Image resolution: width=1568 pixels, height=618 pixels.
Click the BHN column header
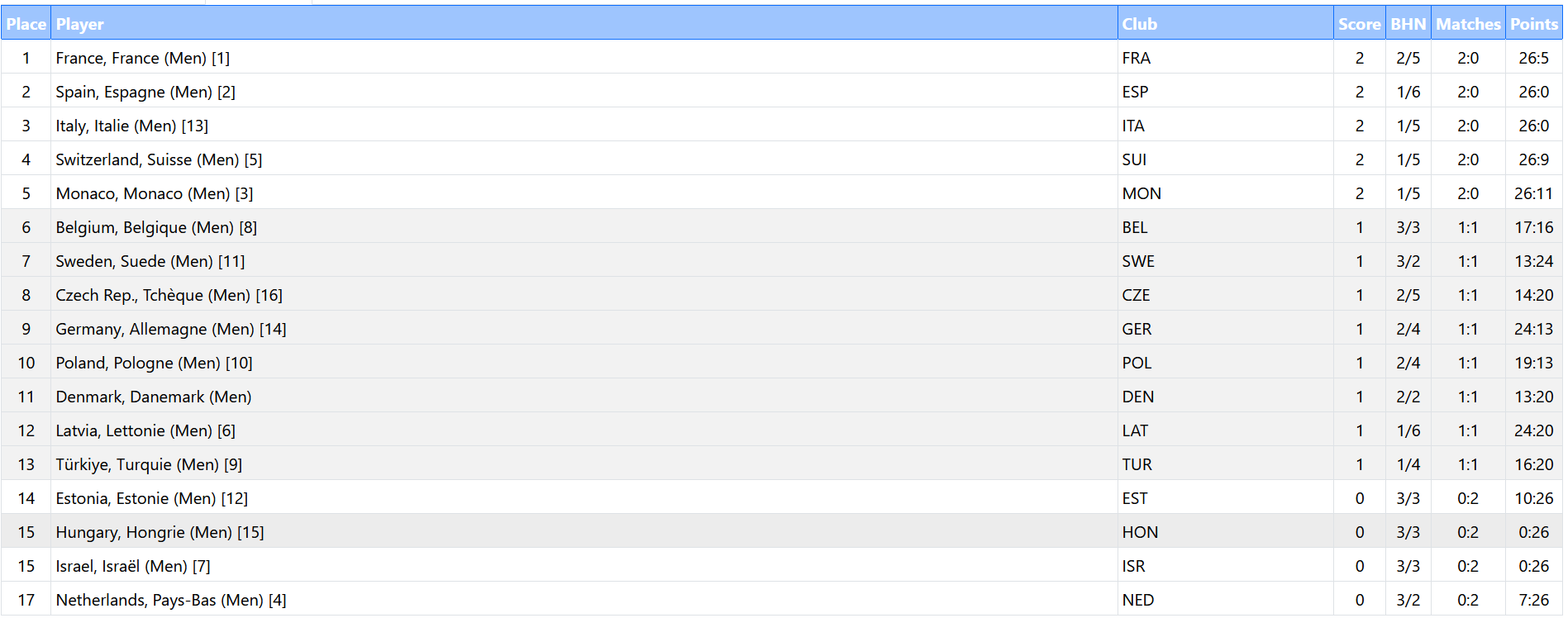(1408, 24)
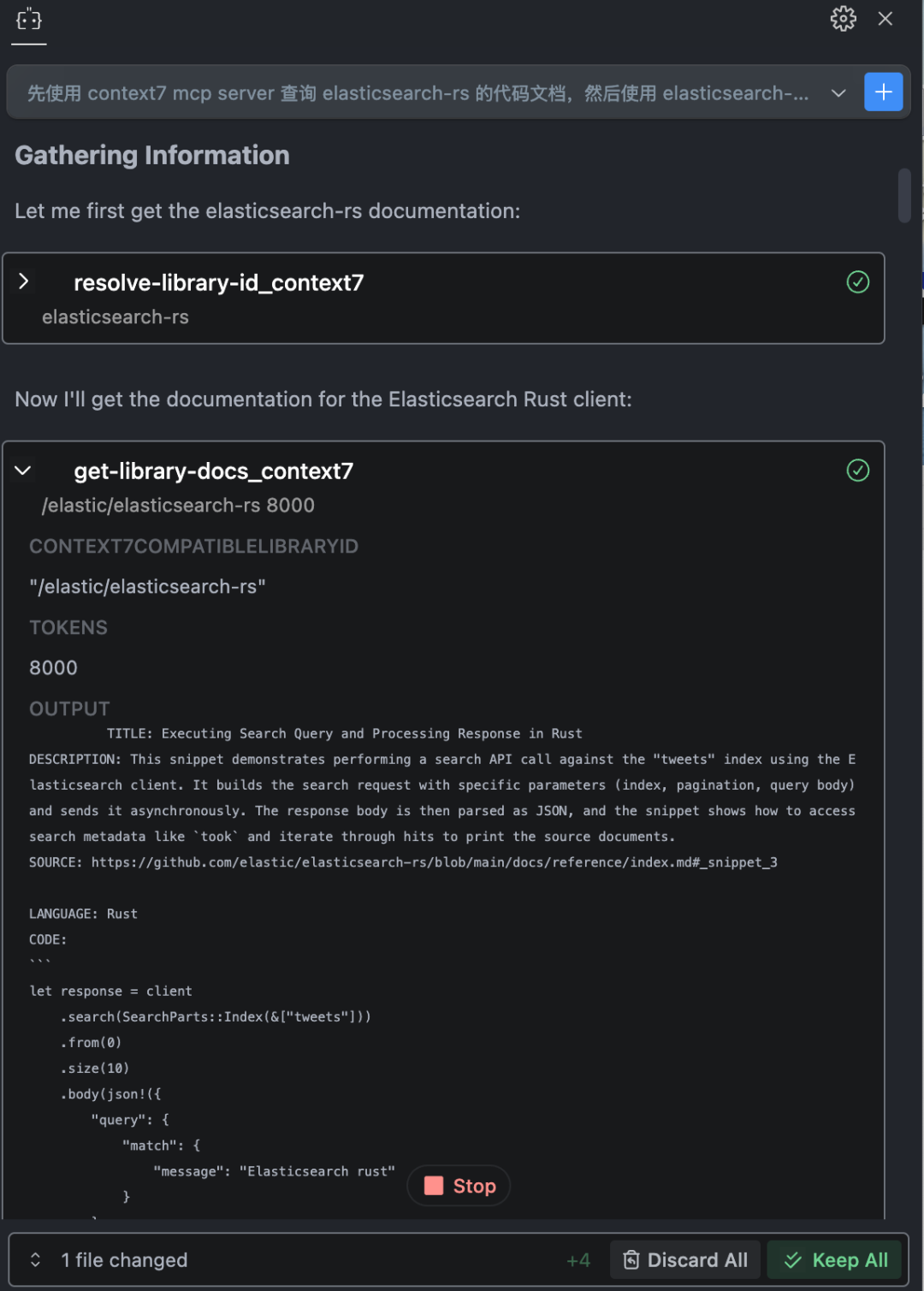924x1291 pixels.
Task: Click the chat panel vertical scrollbar thumb
Action: click(x=904, y=195)
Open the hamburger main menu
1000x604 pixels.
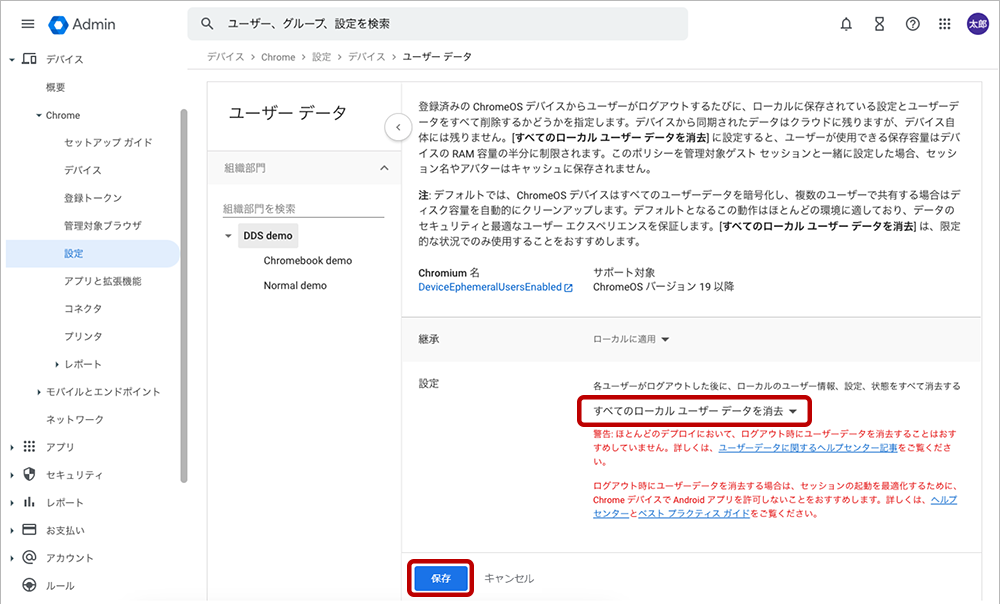[27, 24]
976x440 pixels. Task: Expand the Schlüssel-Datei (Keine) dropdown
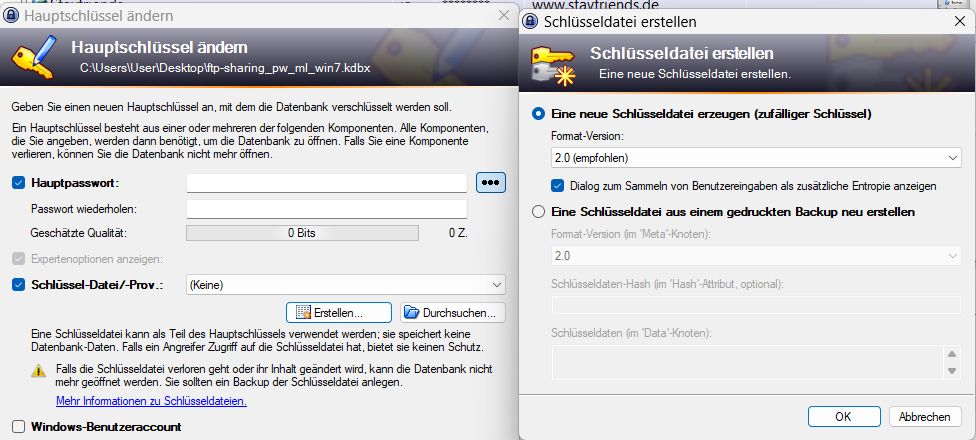[346, 285]
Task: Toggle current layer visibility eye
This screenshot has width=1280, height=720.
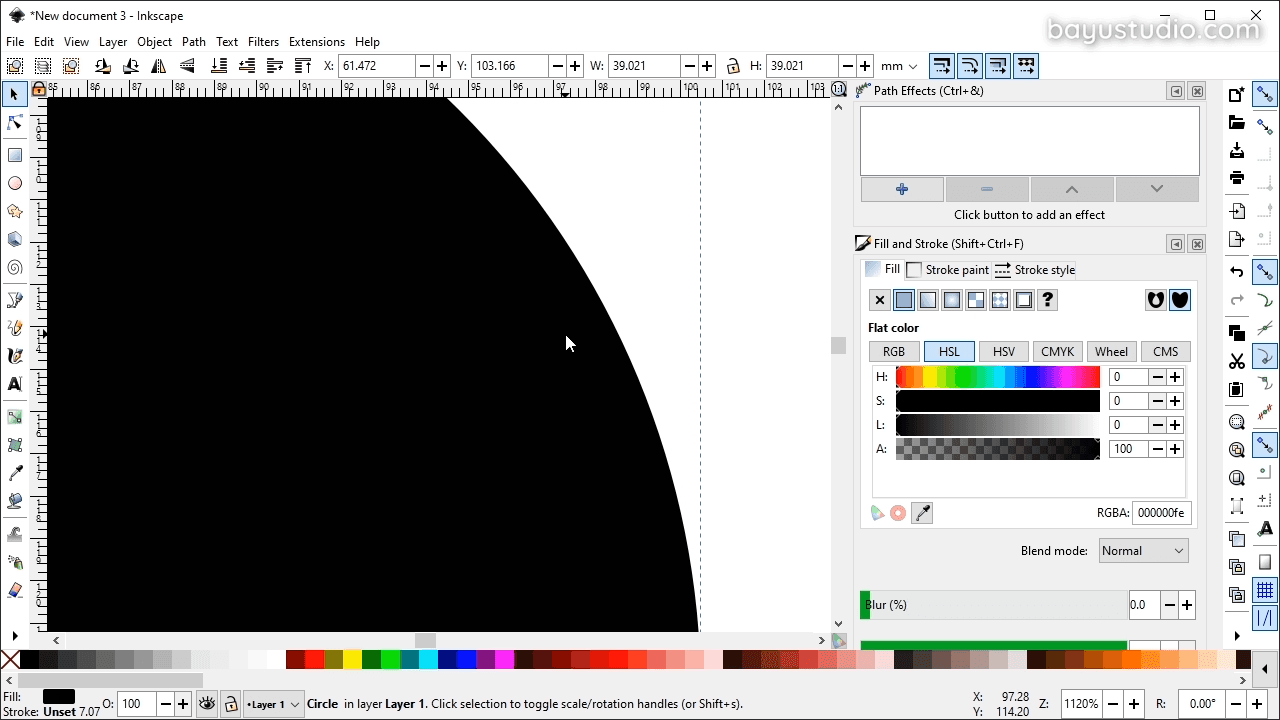Action: pyautogui.click(x=207, y=704)
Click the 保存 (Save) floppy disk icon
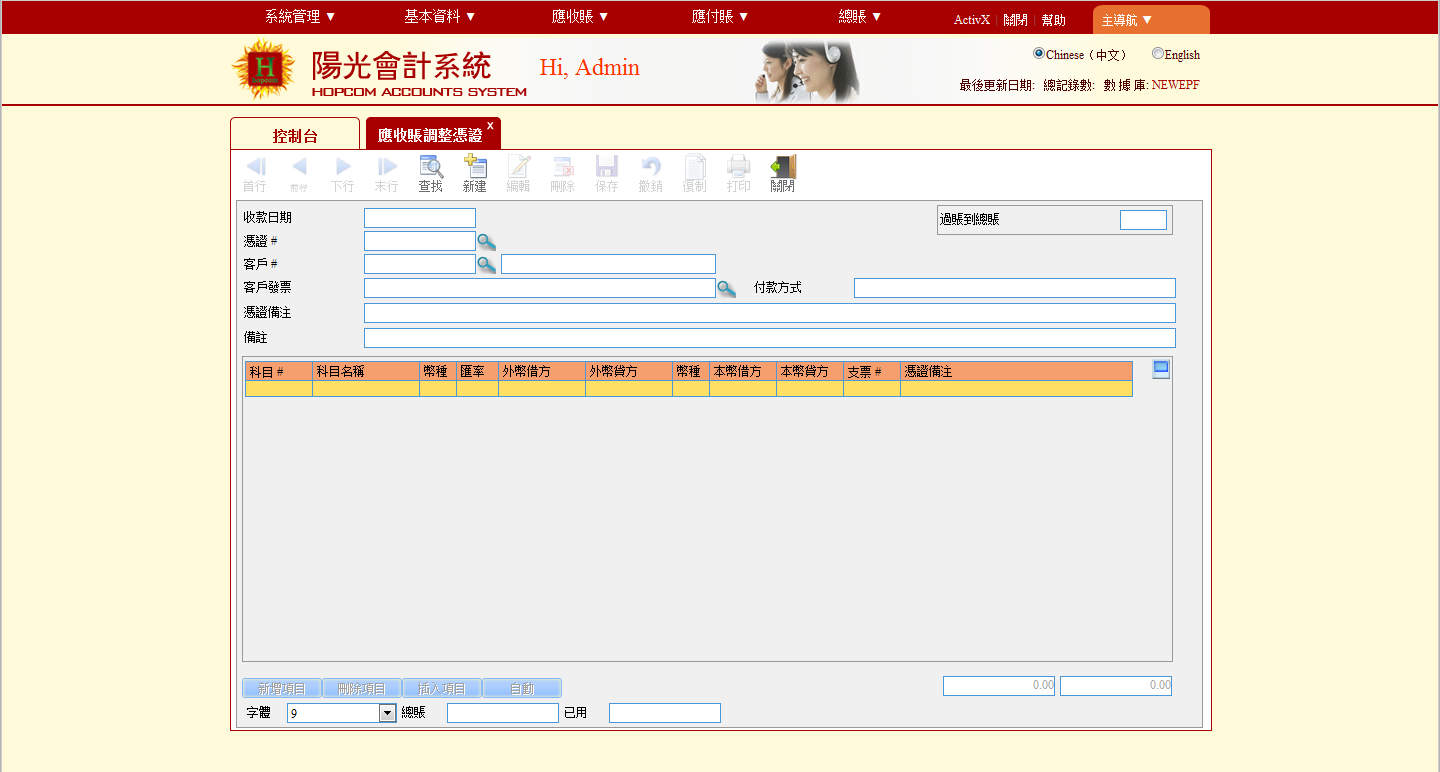Viewport: 1440px width, 772px height. 607,168
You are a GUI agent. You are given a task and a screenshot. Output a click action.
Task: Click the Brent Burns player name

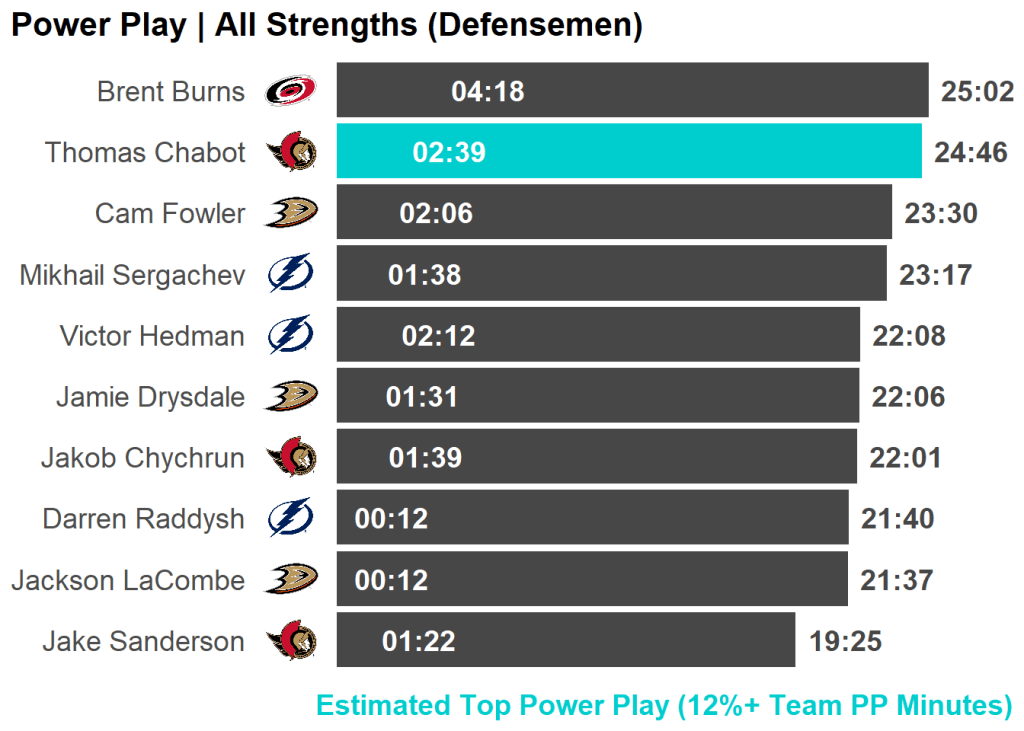(x=171, y=92)
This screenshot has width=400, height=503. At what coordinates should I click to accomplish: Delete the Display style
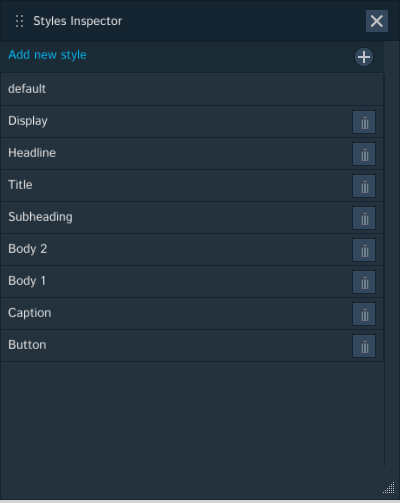(x=364, y=122)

Work to be completed: Please copy the preceding records exactly and omit the images.

Task output:
Image resolution: width=1568 pixels, height=618 pixels.
Click the BHN column header
(1408, 24)
924x1291 pixels.
Task: Click the chat panel vertical scrollbar thumb
Action: click(x=904, y=195)
Open the hamburger main menu
1000x604 pixels.
[27, 24]
976x440 pixels. Task: Expand the Schlüssel-Datei (Keine) dropdown
[346, 285]
Task: Toggle current layer visibility eye
This screenshot has width=1280, height=720.
Action: pyautogui.click(x=207, y=704)
Click the 保存 (Save) floppy disk icon
Viewport: 1440px width, 772px height. 607,168
You are a GUI agent. You are given a task and a screenshot. Output a click action.
Task: Click the Brent Burns player name

(x=171, y=92)
This screenshot has width=400, height=503. At what coordinates should I click to accomplish: Delete the Display style
(x=364, y=122)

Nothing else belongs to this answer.